Data in this exercise -
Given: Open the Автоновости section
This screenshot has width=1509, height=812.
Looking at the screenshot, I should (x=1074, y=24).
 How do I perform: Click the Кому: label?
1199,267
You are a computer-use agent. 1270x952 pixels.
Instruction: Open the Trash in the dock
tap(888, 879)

...

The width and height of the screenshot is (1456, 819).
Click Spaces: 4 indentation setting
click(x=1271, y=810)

* * *

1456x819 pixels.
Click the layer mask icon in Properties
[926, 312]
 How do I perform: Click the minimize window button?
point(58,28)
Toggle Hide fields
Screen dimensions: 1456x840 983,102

Problem statement - Starting at the line that contains "Given: Open the Автоновости section" and stopping after the line that contains "You are a computer-use", write out every line exactly as it appears above, and no other line.

Answer to this task -
Given: Open the Автоновости section
This screenshot has width=1509, height=812.
Looking at the screenshot, I should (x=1074, y=24).
 How do I perform: Click the Кому: label?
1199,267
You are a computer-use agent. 1270x952 pixels.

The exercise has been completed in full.